Sunday, February 7, 2010

Announcing your Engagement

A lovely vintage wedding photo c1950s from my ebay store Catherine Simms

From the booklet entitled My Wedding circa 1952, see how times have changed:

"Announcing your Engagement
Your family is given the honor of releasing the news of your engagement to friends and the press. You may make the first announcement to friends at a social gathering-luncheon, tea or dinner-and give the information to the press the following day, or you may announce the engagement through the newspapers alone"

2010 Advice on announcing your engagement: Your engagement is one of the most spectacular pieces of information you share in your entire life. Nothing is as exhilarating as contacting someone you love and letting them know your big news! For myself, my husband and I were engaged overseas, so when it came time to tell family members most of them were in a different time zone. In this rare instance I think it is important to respect the people you call, making sure that it is not inconvenient to them, but also to call if you know they do not care to be inconvenienced. This was especially true of my parents and my husband's parents whom we woke up in the wee hours of the morning just to tell them we were engaged.

In general the protocol is as follows:
1. Contact close friends and family members first, preferably in person or over the phone. Failure to follow this protocol can result in hurt feelings if they hear third person. Also, texting can be an impersonal way to communicate something of this magnitude, but understandably it may be the only option and is therefore better than nothing.

2. Surprise family members & friends at a social gathering, dinner, or event.
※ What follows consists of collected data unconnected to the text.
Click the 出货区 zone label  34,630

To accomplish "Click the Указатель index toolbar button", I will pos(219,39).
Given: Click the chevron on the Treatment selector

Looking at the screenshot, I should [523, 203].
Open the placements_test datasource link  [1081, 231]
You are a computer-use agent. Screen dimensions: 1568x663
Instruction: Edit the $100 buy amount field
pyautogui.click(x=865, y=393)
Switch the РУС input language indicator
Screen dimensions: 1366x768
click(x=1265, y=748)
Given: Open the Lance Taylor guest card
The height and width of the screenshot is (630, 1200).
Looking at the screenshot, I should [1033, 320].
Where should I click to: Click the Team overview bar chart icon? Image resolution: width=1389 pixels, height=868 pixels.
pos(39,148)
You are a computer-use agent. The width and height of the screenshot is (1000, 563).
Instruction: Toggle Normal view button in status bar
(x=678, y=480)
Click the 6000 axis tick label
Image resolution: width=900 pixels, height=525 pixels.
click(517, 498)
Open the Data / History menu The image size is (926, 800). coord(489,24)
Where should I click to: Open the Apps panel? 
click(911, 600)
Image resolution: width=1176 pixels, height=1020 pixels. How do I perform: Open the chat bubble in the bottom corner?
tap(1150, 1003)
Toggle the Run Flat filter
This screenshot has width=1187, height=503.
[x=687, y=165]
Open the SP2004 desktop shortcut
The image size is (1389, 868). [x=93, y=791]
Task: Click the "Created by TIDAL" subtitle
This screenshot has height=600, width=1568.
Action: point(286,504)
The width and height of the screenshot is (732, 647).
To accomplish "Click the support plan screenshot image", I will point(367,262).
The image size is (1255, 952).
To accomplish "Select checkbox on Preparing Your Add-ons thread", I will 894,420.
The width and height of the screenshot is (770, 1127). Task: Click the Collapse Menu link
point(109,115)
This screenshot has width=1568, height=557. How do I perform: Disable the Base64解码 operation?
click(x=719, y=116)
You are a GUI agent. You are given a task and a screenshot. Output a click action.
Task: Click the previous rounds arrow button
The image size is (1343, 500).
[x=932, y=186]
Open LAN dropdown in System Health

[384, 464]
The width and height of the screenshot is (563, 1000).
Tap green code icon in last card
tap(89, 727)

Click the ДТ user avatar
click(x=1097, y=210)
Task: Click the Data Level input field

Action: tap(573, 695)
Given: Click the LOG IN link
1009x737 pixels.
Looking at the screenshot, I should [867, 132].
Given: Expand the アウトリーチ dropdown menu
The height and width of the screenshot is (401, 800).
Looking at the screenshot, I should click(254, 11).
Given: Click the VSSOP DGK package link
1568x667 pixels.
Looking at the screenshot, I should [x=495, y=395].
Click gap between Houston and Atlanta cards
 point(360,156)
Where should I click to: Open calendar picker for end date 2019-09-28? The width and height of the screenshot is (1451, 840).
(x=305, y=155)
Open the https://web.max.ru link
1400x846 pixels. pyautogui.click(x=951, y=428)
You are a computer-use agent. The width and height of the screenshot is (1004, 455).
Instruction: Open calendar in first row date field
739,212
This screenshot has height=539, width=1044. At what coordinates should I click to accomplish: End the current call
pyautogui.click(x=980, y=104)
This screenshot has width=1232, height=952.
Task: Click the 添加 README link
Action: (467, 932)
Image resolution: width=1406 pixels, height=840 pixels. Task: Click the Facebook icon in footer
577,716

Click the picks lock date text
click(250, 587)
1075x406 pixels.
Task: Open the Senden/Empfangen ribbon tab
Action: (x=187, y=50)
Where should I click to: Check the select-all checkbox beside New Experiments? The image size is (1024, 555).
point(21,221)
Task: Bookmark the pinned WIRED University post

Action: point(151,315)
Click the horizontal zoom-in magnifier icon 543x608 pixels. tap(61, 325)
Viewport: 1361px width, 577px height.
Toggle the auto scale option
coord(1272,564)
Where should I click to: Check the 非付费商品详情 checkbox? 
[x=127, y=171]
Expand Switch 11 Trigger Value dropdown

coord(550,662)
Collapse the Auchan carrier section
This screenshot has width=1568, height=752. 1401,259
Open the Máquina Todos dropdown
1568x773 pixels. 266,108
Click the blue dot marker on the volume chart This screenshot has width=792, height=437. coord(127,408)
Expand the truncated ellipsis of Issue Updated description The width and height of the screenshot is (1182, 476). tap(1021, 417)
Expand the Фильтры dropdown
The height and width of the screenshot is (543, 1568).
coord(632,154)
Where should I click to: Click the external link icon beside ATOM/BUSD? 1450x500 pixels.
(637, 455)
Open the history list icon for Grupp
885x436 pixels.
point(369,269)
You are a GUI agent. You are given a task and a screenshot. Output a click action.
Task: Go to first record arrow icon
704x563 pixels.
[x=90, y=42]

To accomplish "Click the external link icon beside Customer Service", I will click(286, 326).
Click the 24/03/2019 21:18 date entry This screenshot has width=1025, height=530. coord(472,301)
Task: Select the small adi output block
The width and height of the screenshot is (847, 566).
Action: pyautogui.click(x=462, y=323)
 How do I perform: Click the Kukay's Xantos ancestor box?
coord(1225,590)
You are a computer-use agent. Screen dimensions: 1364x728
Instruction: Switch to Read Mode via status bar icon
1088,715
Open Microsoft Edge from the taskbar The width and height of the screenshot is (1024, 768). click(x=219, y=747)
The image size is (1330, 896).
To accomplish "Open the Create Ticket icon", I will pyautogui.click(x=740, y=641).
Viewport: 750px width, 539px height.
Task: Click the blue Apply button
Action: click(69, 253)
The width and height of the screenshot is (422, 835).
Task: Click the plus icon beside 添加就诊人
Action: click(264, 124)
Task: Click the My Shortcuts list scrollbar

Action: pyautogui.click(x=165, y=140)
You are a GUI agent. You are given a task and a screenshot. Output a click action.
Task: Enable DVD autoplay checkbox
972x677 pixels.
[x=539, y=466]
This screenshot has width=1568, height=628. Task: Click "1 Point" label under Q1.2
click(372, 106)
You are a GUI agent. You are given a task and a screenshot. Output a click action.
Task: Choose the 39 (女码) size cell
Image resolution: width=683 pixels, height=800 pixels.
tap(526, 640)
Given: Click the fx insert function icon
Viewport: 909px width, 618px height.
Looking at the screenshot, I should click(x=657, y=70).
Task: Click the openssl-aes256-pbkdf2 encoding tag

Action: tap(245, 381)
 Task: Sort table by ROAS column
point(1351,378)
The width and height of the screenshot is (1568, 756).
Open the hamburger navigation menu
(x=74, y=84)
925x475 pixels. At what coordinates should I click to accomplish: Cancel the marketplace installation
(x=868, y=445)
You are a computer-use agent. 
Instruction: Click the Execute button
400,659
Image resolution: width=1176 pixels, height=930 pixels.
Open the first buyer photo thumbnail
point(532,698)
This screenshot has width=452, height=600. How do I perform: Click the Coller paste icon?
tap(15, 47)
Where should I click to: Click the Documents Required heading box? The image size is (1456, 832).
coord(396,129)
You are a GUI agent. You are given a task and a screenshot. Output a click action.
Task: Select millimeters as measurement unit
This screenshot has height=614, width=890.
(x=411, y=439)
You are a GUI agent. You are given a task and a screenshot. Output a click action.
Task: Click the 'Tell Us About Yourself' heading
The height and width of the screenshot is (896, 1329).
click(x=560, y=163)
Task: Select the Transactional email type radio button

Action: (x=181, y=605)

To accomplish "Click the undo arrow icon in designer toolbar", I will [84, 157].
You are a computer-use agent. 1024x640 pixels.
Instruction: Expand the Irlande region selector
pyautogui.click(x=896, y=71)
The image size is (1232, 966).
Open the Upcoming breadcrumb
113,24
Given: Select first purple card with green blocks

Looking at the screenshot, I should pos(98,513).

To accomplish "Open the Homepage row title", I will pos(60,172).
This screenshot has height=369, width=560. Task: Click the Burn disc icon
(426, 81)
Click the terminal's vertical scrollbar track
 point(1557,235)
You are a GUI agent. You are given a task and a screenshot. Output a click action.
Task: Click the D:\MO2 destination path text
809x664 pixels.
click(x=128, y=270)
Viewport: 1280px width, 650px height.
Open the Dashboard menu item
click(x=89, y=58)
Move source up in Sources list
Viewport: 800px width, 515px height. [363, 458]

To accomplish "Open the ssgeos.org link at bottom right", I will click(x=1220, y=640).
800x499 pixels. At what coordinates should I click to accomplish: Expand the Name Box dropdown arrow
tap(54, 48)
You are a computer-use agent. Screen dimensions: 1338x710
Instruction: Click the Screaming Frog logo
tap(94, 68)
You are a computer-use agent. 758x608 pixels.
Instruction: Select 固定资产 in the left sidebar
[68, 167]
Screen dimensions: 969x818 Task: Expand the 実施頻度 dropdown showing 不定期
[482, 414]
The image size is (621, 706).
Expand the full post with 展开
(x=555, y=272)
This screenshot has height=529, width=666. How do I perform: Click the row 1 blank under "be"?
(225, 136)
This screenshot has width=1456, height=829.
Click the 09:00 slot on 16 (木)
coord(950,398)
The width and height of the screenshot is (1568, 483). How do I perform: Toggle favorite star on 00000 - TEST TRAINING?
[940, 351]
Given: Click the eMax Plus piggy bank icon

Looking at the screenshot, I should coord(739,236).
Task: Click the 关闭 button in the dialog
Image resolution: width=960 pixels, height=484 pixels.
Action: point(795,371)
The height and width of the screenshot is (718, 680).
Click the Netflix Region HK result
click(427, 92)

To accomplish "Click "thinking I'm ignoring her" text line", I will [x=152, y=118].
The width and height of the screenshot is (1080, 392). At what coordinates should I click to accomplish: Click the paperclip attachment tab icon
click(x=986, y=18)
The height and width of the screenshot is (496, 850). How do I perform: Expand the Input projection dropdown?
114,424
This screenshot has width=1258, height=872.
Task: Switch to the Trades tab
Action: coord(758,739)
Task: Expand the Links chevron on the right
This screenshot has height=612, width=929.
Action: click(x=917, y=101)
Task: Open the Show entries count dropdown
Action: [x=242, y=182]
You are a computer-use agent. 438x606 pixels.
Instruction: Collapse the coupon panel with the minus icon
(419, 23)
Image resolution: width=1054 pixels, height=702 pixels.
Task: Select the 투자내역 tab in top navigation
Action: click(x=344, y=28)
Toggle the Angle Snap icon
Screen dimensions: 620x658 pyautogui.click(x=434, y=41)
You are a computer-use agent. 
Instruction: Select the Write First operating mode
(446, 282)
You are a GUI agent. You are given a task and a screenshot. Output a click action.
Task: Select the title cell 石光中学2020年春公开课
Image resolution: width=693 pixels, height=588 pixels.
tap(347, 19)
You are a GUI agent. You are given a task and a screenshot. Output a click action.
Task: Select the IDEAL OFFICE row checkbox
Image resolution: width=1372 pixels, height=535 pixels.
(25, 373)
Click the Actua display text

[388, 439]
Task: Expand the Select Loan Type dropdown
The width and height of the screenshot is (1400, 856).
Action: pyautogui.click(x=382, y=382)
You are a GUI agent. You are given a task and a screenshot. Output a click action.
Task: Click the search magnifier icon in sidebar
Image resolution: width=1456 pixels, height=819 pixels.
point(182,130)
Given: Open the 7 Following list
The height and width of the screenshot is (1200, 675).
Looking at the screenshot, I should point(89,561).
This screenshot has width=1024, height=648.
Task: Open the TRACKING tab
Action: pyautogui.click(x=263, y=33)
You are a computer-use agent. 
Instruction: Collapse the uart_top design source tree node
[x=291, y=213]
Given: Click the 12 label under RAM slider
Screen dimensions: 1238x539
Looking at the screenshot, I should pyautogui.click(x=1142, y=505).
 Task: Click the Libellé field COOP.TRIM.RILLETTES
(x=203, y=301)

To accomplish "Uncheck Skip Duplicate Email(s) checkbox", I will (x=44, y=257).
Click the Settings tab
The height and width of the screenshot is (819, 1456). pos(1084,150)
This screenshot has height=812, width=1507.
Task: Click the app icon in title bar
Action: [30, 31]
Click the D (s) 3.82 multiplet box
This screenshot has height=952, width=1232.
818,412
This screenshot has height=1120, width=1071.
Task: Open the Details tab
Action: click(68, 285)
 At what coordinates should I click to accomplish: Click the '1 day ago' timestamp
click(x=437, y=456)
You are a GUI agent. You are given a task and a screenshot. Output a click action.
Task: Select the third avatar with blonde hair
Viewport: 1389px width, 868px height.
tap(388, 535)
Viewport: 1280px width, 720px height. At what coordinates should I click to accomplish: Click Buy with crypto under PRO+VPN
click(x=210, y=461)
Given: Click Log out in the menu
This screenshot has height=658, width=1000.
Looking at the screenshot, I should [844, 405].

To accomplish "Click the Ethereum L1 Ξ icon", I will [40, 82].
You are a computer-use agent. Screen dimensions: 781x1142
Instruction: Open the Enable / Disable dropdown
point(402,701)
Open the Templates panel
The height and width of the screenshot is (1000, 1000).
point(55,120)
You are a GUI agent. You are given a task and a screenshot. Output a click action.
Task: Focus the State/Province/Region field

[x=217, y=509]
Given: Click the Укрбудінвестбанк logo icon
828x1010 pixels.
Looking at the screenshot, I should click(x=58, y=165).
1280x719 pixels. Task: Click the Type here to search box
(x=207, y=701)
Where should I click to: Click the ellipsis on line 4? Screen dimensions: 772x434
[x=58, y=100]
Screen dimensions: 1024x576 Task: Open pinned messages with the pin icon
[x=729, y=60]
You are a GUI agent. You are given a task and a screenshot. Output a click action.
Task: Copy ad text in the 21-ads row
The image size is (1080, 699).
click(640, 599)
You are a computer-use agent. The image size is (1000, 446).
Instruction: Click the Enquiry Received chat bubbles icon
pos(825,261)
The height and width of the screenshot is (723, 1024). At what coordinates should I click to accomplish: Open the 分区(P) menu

Again, just make sure that if any close family members or friendsthat they are not in attendance are contacted before third party "extras" tell them via Twitter, Facebook, or any other impersonal means.

3. Make your announcement via your favored social network, a special blog post, a unique Twitter message, a Facebook quote on love, or an email with a photo of you and your fiancee. (Please do not only send/post a photo of your bling bling as people find this rude and oftentimes very showy) It is, however, appropriate to post a photo of your engagement ring only after you have already posted a photo of yourself and your soon to be husband or wife. Make sure to put the emphasis on your relationship, and not the size of your diamond.

4. Post an engagement announcement in your local paper. Please note that unlike the 1950s suggestion, most newspapers post these monthly or at most biweekly. So, it is not always the most efficient way of communicating your engagement. Also, unfortunately many people do not read local papers. Make sure that you contact them within 40 days of your actual wedding to acquire an announcement. Be prepared to pay a fee for both an engagement announcement and a wedding announcement. And, if you think that it may not be worth it for you, take my advice, you will have wished you did. (I did not even think of it, I assumed our family would do this, and now wish I would have remembered this fun detail, even if it would have only been treasured in the pages of my scrapbook.)

5. Finally, when you have a date in mind and have officially booked a location send out postcards, notes, magnets, or anything your heart can think up to announce the date of your wedding to those you will invite. Please make sure to send out "SAVE THE DATES" only to those you will be inviting. I know that may seem fairly obvious, but I know many brides who have made this fatal mistake. (They thought they could invite so and so, but then paired down their number of guests. "Ouch" to the person who still has the magnet on their fridge but who was not invited to the event!)